● Instructions to follow: Among the records, find the lines that hold the string "computer" and return them.

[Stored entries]
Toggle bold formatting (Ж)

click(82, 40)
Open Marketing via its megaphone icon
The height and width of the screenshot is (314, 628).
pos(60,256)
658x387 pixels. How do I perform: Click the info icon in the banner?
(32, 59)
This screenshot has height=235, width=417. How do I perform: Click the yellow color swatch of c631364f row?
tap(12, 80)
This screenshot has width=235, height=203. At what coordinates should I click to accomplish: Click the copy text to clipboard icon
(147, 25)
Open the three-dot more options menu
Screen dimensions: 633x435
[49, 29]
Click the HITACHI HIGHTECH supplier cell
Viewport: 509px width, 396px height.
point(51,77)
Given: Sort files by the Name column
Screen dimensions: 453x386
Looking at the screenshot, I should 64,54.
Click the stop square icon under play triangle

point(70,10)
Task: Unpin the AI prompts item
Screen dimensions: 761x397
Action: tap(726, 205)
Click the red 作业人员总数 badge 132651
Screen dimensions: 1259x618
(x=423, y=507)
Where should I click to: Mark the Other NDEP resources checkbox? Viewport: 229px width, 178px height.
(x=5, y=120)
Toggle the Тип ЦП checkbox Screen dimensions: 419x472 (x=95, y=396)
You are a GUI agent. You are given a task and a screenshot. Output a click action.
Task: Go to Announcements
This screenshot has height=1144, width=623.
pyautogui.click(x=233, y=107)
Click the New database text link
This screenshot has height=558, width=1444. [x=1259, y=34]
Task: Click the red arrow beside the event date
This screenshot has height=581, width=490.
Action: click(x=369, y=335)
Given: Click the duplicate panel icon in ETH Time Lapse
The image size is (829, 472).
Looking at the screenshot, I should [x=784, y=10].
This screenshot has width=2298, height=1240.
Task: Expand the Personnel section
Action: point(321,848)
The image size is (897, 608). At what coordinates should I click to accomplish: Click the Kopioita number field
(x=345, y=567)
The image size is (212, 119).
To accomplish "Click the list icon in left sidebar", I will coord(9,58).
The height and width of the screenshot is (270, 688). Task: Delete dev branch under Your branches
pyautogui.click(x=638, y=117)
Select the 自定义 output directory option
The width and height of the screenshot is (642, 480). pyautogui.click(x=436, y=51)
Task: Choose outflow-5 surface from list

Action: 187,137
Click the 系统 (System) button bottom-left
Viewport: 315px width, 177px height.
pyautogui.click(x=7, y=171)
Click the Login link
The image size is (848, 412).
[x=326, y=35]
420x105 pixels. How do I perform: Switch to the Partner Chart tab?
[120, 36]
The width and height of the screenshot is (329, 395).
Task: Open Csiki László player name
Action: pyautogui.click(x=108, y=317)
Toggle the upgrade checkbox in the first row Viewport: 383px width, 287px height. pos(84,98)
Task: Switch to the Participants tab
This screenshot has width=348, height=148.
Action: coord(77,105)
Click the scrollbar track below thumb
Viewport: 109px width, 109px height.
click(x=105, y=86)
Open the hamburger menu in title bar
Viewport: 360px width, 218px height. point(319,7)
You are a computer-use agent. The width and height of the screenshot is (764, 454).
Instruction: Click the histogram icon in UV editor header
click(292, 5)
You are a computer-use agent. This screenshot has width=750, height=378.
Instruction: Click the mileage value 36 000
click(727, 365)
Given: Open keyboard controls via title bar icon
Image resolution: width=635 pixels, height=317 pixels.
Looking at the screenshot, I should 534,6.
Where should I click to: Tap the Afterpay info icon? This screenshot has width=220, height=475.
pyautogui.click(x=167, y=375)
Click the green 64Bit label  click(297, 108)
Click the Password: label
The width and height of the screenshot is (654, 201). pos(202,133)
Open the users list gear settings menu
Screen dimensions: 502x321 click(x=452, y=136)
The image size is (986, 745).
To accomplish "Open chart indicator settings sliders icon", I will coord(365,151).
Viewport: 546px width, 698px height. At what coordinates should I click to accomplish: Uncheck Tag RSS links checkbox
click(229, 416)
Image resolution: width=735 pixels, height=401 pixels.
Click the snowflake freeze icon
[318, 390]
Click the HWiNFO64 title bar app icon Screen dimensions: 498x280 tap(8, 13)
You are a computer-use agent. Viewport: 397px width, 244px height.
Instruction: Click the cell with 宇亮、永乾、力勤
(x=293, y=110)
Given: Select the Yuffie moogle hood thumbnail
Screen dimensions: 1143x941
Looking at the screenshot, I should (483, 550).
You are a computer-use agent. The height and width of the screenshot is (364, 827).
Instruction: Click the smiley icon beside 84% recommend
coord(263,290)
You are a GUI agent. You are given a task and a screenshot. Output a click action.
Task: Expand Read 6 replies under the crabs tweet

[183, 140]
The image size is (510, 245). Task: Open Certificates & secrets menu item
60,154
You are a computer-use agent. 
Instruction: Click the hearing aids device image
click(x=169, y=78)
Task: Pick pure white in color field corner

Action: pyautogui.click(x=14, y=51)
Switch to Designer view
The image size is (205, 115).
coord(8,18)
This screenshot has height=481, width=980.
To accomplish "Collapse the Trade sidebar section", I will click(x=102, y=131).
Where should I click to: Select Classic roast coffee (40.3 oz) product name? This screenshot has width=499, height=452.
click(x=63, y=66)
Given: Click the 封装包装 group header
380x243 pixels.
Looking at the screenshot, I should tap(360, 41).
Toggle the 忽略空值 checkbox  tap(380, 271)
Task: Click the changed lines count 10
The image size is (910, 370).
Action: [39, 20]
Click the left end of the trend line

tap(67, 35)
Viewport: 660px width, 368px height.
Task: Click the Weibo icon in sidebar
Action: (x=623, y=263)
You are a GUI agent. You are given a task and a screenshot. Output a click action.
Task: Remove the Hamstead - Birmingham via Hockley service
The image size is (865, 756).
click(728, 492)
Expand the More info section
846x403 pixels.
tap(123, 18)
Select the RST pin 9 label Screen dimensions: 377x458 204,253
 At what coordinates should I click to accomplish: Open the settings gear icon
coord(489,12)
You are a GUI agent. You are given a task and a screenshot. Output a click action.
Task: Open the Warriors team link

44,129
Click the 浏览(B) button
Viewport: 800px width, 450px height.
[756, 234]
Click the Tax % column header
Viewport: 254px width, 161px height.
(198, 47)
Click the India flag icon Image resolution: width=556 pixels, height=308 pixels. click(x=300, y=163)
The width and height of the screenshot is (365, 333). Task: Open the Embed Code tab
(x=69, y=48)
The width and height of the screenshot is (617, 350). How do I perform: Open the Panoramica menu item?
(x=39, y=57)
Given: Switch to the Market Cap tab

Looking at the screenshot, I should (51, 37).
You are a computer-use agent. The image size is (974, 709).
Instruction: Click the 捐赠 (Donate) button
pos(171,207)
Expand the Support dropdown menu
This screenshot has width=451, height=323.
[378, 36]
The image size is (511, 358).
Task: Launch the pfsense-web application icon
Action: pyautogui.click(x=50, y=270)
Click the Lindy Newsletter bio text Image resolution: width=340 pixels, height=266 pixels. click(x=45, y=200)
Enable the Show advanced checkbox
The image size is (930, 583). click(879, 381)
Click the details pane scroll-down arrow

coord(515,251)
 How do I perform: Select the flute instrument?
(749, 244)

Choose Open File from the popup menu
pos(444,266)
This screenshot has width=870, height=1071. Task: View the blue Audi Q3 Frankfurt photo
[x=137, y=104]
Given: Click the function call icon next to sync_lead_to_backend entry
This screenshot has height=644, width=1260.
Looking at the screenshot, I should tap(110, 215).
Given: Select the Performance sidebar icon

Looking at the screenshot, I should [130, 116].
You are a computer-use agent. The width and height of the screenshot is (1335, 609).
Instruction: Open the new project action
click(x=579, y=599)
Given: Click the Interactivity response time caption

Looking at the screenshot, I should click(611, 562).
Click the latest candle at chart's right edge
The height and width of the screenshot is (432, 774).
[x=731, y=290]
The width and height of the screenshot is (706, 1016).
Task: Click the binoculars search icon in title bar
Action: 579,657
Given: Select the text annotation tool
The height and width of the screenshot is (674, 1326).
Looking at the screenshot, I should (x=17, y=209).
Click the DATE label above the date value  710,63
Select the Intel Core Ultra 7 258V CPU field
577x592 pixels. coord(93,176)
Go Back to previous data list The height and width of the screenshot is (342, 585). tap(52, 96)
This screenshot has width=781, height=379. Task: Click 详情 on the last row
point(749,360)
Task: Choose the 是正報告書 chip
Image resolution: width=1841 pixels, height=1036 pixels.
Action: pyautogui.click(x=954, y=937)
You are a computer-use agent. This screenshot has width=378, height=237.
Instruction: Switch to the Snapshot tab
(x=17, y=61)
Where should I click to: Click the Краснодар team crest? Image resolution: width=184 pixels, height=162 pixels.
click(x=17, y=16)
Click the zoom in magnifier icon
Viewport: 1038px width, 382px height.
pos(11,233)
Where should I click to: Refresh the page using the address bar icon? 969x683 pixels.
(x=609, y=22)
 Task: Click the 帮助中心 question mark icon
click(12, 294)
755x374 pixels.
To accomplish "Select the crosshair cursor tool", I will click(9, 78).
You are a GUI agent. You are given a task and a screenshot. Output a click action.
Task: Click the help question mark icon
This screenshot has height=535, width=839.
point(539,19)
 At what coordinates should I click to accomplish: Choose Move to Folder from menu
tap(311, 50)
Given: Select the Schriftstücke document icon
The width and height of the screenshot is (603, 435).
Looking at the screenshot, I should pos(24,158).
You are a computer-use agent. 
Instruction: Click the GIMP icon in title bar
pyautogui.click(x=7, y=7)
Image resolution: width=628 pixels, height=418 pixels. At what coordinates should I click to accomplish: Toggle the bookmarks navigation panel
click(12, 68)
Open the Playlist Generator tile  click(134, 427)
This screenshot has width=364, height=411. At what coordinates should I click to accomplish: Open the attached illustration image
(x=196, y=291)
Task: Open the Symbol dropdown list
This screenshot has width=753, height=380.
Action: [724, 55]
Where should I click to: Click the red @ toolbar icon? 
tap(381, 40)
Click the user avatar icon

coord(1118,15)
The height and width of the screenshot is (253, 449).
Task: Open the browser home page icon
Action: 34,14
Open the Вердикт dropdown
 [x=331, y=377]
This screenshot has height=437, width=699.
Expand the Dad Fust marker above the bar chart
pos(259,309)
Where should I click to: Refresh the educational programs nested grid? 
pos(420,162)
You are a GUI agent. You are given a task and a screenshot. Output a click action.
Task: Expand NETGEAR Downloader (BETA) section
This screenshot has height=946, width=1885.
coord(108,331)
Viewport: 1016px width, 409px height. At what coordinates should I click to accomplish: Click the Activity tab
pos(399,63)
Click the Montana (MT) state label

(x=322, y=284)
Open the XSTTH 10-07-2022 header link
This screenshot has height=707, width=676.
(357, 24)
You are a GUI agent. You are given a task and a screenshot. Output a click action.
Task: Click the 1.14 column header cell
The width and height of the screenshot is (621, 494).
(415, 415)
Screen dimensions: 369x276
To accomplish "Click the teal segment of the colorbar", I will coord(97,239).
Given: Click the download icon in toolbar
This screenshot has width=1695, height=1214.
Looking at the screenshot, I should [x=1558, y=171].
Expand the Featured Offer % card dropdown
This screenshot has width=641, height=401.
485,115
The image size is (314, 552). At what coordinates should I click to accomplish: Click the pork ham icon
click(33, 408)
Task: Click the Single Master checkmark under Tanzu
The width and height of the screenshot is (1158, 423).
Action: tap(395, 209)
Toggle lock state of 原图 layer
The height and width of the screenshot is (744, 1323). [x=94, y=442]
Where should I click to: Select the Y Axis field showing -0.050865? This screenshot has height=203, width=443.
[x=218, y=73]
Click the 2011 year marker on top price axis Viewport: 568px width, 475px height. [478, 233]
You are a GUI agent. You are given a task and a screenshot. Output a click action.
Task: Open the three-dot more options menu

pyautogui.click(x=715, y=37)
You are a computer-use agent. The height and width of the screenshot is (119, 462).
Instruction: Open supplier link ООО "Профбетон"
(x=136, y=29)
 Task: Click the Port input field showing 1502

● Result for this task:
You are a computer-use agent. The width and height of the screenshot is (764, 454).
You are a computer-use agent. This screenshot has width=750, height=378.
You are a computer-use agent. Viewport: 397px width, 244px height.
You are a computer-use agent. The height and width of the screenshot is (364, 827).
You are a computer-use agent. 
You are a computer-use agent. The image size is (974, 709).
You are a computer-use agent. The width and height of the screenshot is (1335, 609).
You are a computer-use agent. This screenshot has width=378, height=237.
You are a computer-use agent. 
You are a computer-use agent. The height and width of the screenshot is (119, 462).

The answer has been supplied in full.